Medical Tribune
11. März 2016Morbidität von Typ-2-Diabetikern aufdecken

Strukturierte Diabetes-Therapie ist nur bei Frauen erfolgreich

Gestartet wurde die DCCP*-Studie primär, um Geschlechtsunterschiede in der Mortalität und Morbidität von Typ-2-Diabetikern aufzudecken. Für die offene Untersuchung wurden 474 dänische Hausärzte gewonnen: Sie rekrutierten innerhalb von zwei Jahren knapp 1400 frisch diagnostizierte Diabetiker und behandelten diese entweder mit einer strukturierten individalisierten Therapie oder dem üblichen Routineprogramm. 970 Patienten konnten am Ende der sechsjährigen Interventions-Phase nachuntersucht werden.

Deren weiteres Schicksal verfolgten die Autoren über einen Zeitraum von 13 Jahren anhand der nationalen dänischen Register. Diese erlauben anhand der persönlichen Identifikationsnummer des Patienten einen Zugriff auf Krankheitsdiagnosen und Todesursachen. Besonders interessierten dabei diabetesbedingte Endpunkte bzw. Todesfälle, Gesamtmortalität, Herzinfarkt, Schlaganfall, pAVK und mikrovaskuläre Erkrankungen.

Strukturiert Diabetes-Therapie hilft nur Frauen

Während des 13-jährigen Follow-ups profitierten offenbar nur die Frauen von der strukturierten Diabetes-Therapie. Sie trugen ein signifikant geringeres Risiko für diabetesbedingte Endpunkte (HR 0,65) allgemein und speziell für Schlaganfälle (HR 0,59). Auch die diabetesbezogene Sterblichkeit und die Gesamtmortalität (HR 0,70 bzw. 0,74) waren geringer, wobei sich ein signifikanter Unterschied zu Ungunsten der Männer nachweisen liess. Strukturiert behandelte männliche Diabetiker verstarben im Trend sogar früher als konventionell versorgte.

Wie lassen sich diese Unterschiede erklären? Zum einen fiel auf, dass die "angepasste" Therapie den HbA1c-Wert nur bei den Frauen, nicht aber bei Männern senkte. Der Mortalitätsunterschied zwischen den Geschlechtern blieb allerdings auch nach Adjustierung auf das glykolisierte Hämoglobin erhalten.

Ist klassisches Therapie-Konzept für Männer falsch?

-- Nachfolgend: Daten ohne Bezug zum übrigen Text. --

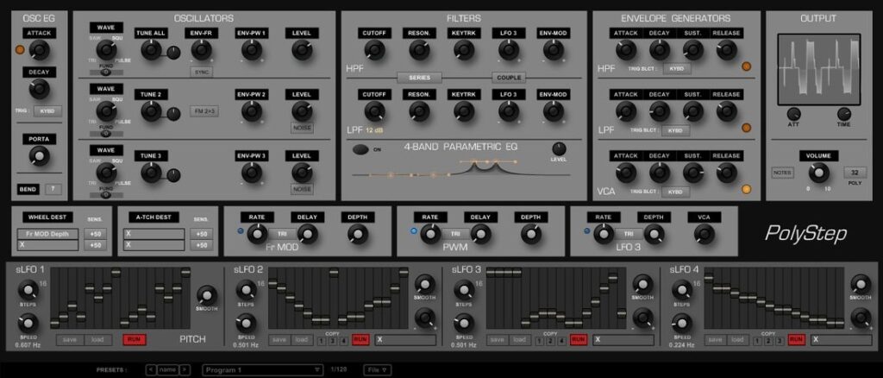Viewport: 883px width, 378px height.
Task: Toggle the SYNC button for oscillator 1
Action: click(x=201, y=72)
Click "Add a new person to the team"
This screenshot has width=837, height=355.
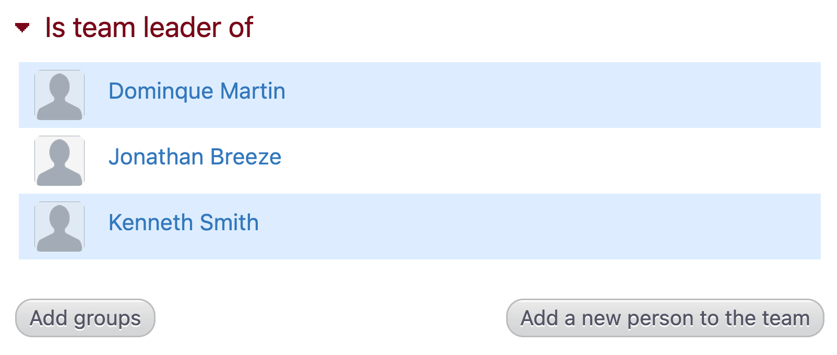pyautogui.click(x=665, y=318)
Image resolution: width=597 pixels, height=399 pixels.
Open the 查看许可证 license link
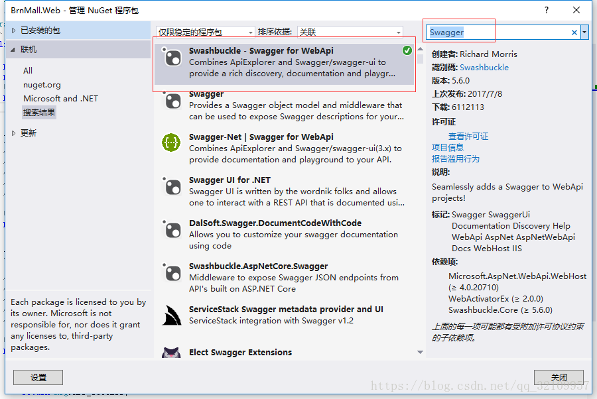point(468,136)
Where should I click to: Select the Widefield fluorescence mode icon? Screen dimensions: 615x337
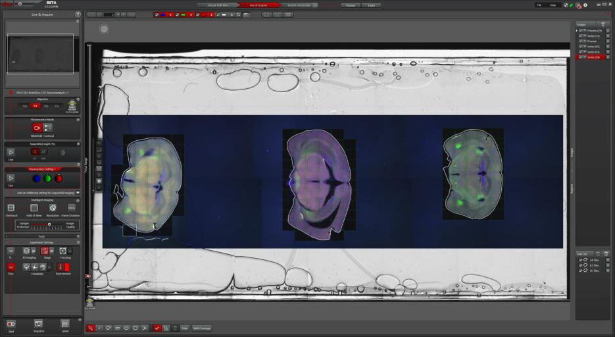coord(37,128)
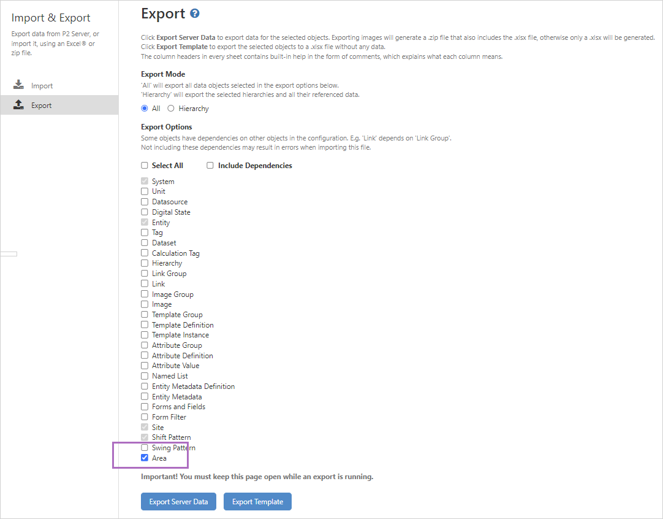The height and width of the screenshot is (519, 663).
Task: Click the Export Template button
Action: point(257,502)
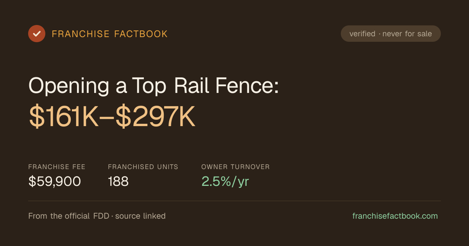Screen dimensions: 469x246
Task: Select the 188 units value
Action: (118, 182)
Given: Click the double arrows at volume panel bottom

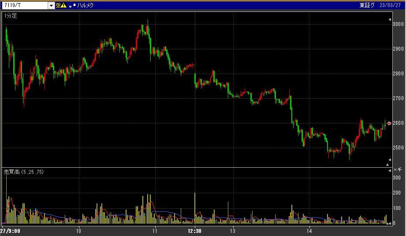Looking at the screenshot, I should (388, 224).
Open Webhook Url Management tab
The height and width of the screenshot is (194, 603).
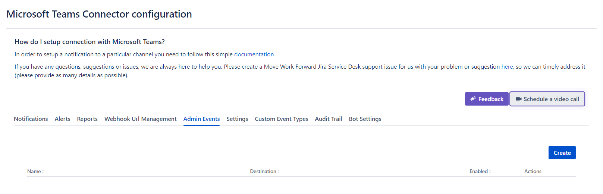(x=140, y=119)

Die Studienautoren sehen noch weitere Erklärungsmöglichkeiten: Diabetikerinnen integrieren die Therapie bereitwillig in ihr Leben und organisieren sich Unterstützung, indem sie anderen die Diagnose mitteilen. Männer dagegen verschweigen ihre Krankheit eher und vernachlässigen die Behandlung. Möglicherweise kam die in der Studie getestete strukturierte Intervention auch den weiblichen Therapiebedürfnissen eher entgegen, was sich langfristig in einer besseren Einstellung auszahlte.

Auch kulturelle Vorstellungen von Maskulinität könnten eine Rolle spielen, meinen die Diabetes-Forscher: Männer fürchten vor allem Einschränkungen in ihrer Freiheit, um Langzeitfolgen ihrer Krankheit machen sie sich kaum Gedanken und das erlernbare "Selbstmanagement" wird abgelehnt. Sie setzen lieber auf Eigeninitiative beim Umgang mit der Krankheit.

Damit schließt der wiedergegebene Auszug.